(DATA PROVIDED begins)

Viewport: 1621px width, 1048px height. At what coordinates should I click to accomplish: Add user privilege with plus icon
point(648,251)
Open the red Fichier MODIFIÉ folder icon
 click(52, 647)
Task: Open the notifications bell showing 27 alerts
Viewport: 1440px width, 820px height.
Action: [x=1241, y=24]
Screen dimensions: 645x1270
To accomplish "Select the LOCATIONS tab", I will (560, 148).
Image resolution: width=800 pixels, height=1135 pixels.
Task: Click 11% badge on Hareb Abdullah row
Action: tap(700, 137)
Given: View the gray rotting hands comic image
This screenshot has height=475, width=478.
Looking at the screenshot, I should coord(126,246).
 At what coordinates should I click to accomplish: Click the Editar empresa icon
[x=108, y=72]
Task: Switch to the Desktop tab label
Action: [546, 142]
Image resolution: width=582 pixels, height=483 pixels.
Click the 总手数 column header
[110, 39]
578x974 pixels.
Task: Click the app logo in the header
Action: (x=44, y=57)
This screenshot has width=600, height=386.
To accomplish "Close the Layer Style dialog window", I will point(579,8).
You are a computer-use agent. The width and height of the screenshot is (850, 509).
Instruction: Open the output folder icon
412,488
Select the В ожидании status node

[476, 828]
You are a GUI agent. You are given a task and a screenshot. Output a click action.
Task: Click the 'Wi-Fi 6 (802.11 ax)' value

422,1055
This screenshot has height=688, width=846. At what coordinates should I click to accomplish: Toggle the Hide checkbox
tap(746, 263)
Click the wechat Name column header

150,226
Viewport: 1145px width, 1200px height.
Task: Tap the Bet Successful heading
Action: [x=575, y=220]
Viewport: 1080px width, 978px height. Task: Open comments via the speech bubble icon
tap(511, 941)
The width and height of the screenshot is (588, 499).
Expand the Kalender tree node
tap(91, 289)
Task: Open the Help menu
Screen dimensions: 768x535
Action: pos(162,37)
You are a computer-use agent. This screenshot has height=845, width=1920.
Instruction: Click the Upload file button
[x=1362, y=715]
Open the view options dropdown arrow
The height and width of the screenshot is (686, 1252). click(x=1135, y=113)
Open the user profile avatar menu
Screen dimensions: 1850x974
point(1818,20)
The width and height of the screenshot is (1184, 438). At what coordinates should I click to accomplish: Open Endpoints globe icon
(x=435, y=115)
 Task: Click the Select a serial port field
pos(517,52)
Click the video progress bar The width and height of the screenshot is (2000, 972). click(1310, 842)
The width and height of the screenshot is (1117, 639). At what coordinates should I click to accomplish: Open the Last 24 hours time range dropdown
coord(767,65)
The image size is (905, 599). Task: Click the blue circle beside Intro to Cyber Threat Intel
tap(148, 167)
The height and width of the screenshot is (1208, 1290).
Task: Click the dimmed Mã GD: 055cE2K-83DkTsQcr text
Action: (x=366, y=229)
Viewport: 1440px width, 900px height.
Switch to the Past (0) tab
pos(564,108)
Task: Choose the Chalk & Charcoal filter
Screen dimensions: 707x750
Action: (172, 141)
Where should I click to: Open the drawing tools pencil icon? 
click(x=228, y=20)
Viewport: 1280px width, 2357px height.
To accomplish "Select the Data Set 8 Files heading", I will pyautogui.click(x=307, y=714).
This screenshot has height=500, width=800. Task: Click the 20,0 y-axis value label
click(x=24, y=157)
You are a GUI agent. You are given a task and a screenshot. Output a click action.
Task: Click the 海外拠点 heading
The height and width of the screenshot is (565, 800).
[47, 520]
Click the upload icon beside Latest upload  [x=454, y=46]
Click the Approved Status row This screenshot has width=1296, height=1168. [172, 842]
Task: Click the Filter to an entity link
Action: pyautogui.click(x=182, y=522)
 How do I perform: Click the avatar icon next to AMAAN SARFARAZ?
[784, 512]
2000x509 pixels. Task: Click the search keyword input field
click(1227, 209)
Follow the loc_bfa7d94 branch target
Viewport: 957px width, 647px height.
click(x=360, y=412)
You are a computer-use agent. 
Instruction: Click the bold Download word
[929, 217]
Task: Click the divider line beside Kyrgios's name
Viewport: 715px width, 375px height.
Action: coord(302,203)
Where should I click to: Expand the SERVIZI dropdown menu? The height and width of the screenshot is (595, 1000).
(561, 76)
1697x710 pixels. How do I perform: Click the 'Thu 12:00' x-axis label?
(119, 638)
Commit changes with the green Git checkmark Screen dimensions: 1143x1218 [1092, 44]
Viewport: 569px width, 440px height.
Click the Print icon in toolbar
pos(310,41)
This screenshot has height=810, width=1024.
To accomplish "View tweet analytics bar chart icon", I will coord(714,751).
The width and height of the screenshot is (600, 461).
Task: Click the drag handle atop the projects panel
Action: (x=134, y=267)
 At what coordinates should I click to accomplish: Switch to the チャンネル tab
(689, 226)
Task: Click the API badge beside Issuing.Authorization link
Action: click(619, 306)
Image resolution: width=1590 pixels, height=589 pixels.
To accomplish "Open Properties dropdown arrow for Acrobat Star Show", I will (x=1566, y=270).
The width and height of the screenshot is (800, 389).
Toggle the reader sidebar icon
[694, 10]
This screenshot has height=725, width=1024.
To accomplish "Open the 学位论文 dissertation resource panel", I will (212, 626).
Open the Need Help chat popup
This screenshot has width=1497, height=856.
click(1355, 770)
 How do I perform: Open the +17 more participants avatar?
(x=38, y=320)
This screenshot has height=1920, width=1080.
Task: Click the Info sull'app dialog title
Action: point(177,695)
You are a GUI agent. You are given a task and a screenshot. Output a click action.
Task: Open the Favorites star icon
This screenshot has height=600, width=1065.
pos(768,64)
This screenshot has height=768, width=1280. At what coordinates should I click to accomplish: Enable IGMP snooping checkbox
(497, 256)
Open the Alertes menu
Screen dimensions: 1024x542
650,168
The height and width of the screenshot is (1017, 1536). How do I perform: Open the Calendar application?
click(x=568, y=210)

(DATA PROVIDED ends)

YOUR INSTRUCTIONS
All of the data above should be set down word for word.

SOLUTION FOR THIS EXERCISE
Viewport: 1621px width, 1048px height. At what coordinates should I click to accomplish: Add user privilege with plus icon
point(648,251)
Open the red Fichier MODIFIÉ folder icon
 click(52, 647)
Task: Open the notifications bell showing 27 alerts
Viewport: 1440px width, 820px height.
Action: [x=1241, y=24]
Screen dimensions: 645x1270
To accomplish "Select the LOCATIONS tab", I will (560, 148).
Image resolution: width=800 pixels, height=1135 pixels.
Task: Click 11% badge on Hareb Abdullah row
Action: tap(700, 137)
Given: View the gray rotting hands comic image
This screenshot has height=475, width=478.
Looking at the screenshot, I should coord(126,246).
 At what coordinates should I click to accomplish: Click the Editar empresa icon
[x=108, y=72]
Task: Switch to the Desktop tab label
Action: [546, 142]
Image resolution: width=582 pixels, height=483 pixels.
Click the 总手数 column header
[110, 39]
578x974 pixels.
Task: Click the app logo in the header
Action: (x=44, y=57)
This screenshot has width=600, height=386.
To accomplish "Close the Layer Style dialog window", I will point(579,8).
You are a computer-use agent. The width and height of the screenshot is (850, 509).
Instruction: Open the output folder icon
412,488
Select the В ожидании status node

[476, 828]
You are a GUI agent. You are given a task and a screenshot. Output a click action.
Task: Click the 'Wi-Fi 6 (802.11 ax)' value

422,1055
This screenshot has height=688, width=846. At what coordinates should I click to accomplish: Toggle the Hide checkbox
tap(746, 263)
Click the wechat Name column header

150,226
Viewport: 1145px width, 1200px height.
Task: Tap the Bet Successful heading
Action: [x=575, y=220]
Viewport: 1080px width, 978px height. Task: Open comments via the speech bubble icon
tap(511, 941)
The width and height of the screenshot is (588, 499).
Expand the Kalender tree node
tap(91, 289)
Task: Open the Help menu
Screen dimensions: 768x535
Action: pos(162,37)
You are a computer-use agent. This screenshot has height=845, width=1920.
Instruction: Click the Upload file button
[x=1362, y=715]
Open the view options dropdown arrow
The height and width of the screenshot is (686, 1252). click(x=1135, y=113)
Open the user profile avatar menu
Screen dimensions: 1850x974
point(1818,20)
The width and height of the screenshot is (1184, 438). At what coordinates should I click to accomplish: Open Endpoints globe icon
(x=435, y=115)
 Task: Click the Select a serial port field
pos(517,52)
Click the video progress bar The width and height of the screenshot is (2000, 972). click(1310, 842)
The width and height of the screenshot is (1117, 639). At what coordinates should I click to accomplish: Open the Last 24 hours time range dropdown
coord(767,65)
The image size is (905, 599). Task: Click the blue circle beside Intro to Cyber Threat Intel
tap(148, 167)
The height and width of the screenshot is (1208, 1290).
Task: Click the dimmed Mã GD: 055cE2K-83DkTsQcr text
Action: (x=366, y=229)
Viewport: 1440px width, 900px height.
Switch to the Past (0) tab
pos(564,108)
Task: Choose the Chalk & Charcoal filter
Screen dimensions: 707x750
Action: (172, 141)
Where should I click to: Open the drawing tools pencil icon? 
click(x=228, y=20)
Viewport: 1280px width, 2357px height.
To accomplish "Select the Data Set 8 Files heading", I will pyautogui.click(x=307, y=714).
This screenshot has height=500, width=800. Task: Click the 20,0 y-axis value label
click(x=24, y=157)
You are a GUI agent. You are given a task and a screenshot. Output a click action.
Task: Click the 海外拠点 heading
The height and width of the screenshot is (565, 800).
[47, 520]
Click the upload icon beside Latest upload  [x=454, y=46]
Click the Approved Status row This screenshot has width=1296, height=1168. [172, 842]
Task: Click the Filter to an entity link
Action: pyautogui.click(x=182, y=522)
 How do I perform: Click the avatar icon next to AMAAN SARFARAZ?
[784, 512]
2000x509 pixels. Task: Click the search keyword input field
click(1227, 209)
Follow the loc_bfa7d94 branch target
Viewport: 957px width, 647px height.
click(x=360, y=412)
You are a computer-use agent. 
Instruction: Click the bold Download word
[929, 217]
Task: Click the divider line beside Kyrgios's name
Viewport: 715px width, 375px height.
Action: coord(302,203)
Where should I click to: Expand the SERVIZI dropdown menu? The height and width of the screenshot is (595, 1000).
(561, 76)
1697x710 pixels. How do I perform: Click the 'Thu 12:00' x-axis label?
(119, 638)
Commit changes with the green Git checkmark Screen dimensions: 1143x1218 [1092, 44]
Viewport: 569px width, 440px height.
Click the Print icon in toolbar
pos(310,41)
This screenshot has height=810, width=1024.
To accomplish "View tweet analytics bar chart icon", I will coord(714,751).
The width and height of the screenshot is (600, 461).
Task: Click the drag handle atop the projects panel
Action: (x=134, y=267)
 At what coordinates should I click to accomplish: Switch to the チャンネル tab
(689, 226)
Task: Click the API badge beside Issuing.Authorization link
Action: click(619, 306)
Image resolution: width=1590 pixels, height=589 pixels.
To accomplish "Open Properties dropdown arrow for Acrobat Star Show", I will (x=1566, y=270).
The width and height of the screenshot is (800, 389).
Toggle the reader sidebar icon
[694, 10]
This screenshot has height=725, width=1024.
To accomplish "Open the 学位论文 dissertation resource panel", I will (212, 626).
Open the Need Help chat popup
This screenshot has width=1497, height=856.
click(1355, 770)
 How do I perform: Open the +17 more participants avatar?
(x=38, y=320)
This screenshot has height=1920, width=1080.
Task: Click the Info sull'app dialog title
Action: point(177,695)
You are a GUI agent. You are given a task and a screenshot. Output a click action.
Task: Open the Favorites star icon
This screenshot has height=600, width=1065.
pos(768,64)
This screenshot has height=768, width=1280. At what coordinates should I click to accomplish: Enable IGMP snooping checkbox
(497, 256)
Open the Alertes menu
Screen dimensions: 1024x542
650,168
The height and width of the screenshot is (1017, 1536). How do I perform: Open the Calendar application?
click(x=568, y=210)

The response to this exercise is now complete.